Beyond the genuine emotion and thoughtful narrative, though, the Matrix sequels really deliver in the most important area: they excel in the action department. Reloaded’s freeway sequence, with Trinity, Morpheus and the Keymaker beset by agents on an endless highway, is rightly lauded as a masterclass – part bike chase, part kung fu showdown, with a dizzying sense of speed, impeccable choreography, and complete clarity in its storytelling despite multiple moving parts. Then there’s Neo’s brawl in the Merovingian’s chateau, full of wild wire-work and playing on a knowingly operatic, mythical scale years before John Wick imagined a Greek underworld-inspired criminal realm. The overlooked Seraph fight rocks; the ‘Burly Brawl’ is brilliantly conceived even while overambitious for the technology at the time (there is, truly, a reading too in which the videogamey-ness of Neo’s unconvincing CGI double is a textural, metatextual element which enhances the films’ blurring of the boundaries between the real and the digital); Revolutions’ astonishing mech fight against the Sentinels in Zion is James Cameron-esque in its scope and execution, and still looks outstanding today. There’s thrilling variety across the films – a sense of internal one-upmanship, driven both by philosophical ideas and an instinctual understanding of what, simply, will look rad as hell.

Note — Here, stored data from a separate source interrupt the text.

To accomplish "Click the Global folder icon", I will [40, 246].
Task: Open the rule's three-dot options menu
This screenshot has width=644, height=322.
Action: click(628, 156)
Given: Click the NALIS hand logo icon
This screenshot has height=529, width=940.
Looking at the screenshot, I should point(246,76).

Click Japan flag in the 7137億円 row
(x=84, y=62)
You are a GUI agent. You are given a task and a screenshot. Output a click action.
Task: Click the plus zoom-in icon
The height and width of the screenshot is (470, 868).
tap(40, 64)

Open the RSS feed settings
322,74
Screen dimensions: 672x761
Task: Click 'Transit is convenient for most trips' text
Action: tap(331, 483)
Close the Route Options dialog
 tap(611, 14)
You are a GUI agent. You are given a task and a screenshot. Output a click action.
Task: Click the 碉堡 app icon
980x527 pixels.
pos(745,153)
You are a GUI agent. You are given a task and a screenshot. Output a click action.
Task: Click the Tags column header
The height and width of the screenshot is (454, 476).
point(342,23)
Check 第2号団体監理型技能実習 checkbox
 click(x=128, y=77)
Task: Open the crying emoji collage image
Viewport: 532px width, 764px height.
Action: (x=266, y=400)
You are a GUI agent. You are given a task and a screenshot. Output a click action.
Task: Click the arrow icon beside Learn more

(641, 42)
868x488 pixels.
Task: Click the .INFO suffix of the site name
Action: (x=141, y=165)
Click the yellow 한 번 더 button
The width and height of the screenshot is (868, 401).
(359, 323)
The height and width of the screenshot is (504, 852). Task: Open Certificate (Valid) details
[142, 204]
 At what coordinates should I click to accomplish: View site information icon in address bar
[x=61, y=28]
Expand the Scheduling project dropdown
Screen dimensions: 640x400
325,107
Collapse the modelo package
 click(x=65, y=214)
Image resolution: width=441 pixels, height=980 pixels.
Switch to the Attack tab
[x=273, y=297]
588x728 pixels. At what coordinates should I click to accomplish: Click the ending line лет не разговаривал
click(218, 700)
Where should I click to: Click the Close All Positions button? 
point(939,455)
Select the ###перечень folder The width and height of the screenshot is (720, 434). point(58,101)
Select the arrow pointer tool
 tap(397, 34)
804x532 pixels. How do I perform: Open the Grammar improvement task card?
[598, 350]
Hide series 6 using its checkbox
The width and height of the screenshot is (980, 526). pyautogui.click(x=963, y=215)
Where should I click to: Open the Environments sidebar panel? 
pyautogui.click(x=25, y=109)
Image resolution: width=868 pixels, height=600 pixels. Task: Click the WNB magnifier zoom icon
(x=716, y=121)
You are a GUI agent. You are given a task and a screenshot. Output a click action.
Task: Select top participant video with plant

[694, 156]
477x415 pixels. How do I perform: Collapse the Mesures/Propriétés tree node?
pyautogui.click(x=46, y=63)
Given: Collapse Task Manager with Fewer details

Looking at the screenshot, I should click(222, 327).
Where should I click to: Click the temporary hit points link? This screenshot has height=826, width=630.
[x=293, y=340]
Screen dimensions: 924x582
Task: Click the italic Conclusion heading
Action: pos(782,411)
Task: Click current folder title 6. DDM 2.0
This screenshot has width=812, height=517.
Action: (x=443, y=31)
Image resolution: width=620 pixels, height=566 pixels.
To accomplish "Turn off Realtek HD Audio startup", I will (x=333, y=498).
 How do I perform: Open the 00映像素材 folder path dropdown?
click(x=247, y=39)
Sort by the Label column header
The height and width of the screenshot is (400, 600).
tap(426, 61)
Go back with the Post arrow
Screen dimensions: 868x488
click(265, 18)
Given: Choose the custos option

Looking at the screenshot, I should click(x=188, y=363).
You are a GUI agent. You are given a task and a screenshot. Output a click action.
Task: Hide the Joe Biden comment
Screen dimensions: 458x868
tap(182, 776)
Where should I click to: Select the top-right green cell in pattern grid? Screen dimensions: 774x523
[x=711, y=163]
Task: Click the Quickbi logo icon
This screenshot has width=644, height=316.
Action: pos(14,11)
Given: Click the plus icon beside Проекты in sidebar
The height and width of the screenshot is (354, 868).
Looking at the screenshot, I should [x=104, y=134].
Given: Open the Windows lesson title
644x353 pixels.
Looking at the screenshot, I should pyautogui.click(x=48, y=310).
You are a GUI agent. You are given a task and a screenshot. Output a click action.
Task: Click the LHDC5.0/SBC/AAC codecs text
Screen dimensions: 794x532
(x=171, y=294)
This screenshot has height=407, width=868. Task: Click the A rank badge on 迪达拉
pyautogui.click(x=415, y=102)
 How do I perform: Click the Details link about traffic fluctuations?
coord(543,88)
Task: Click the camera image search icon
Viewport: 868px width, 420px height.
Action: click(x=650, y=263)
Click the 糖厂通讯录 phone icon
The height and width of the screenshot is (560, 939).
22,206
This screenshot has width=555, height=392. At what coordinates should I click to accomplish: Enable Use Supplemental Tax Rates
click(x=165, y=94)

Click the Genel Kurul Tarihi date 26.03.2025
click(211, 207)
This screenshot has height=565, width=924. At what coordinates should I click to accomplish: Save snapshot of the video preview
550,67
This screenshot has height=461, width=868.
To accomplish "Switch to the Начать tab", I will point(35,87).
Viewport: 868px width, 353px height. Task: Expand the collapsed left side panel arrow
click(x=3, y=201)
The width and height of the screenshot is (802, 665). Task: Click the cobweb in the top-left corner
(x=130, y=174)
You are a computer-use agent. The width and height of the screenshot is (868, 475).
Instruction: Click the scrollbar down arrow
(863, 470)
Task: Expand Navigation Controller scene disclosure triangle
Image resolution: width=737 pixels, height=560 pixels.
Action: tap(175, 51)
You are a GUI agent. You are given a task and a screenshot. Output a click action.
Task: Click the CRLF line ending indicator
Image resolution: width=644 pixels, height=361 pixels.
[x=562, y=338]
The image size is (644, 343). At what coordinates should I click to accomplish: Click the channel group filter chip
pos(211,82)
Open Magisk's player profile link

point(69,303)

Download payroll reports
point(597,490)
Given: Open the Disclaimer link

What the sequels lack is the cleanliness of The Matrix – the streamlined simplicity and neatness of narrative. But the messiness here feels… human. These are imperfect films about the imperfections of humanity. In an era of dawning AI, it’s hard to imagine a machine coming up with orgasmic cakes, a little girl who’s the product of two programs in love, or the gleeful insanity of Hugo Weaving’s performance as an increasingly rogue, viral Agent Smith. Reloaded and Revolutions are, for better and worse, pure uncut Wachowski, from the unmistakable minds of two singular sisters. They might trip over themselves by cranking every dial up to 11 – but the attempt to pull off something this ambitious is cooler than any bullet-time sequence.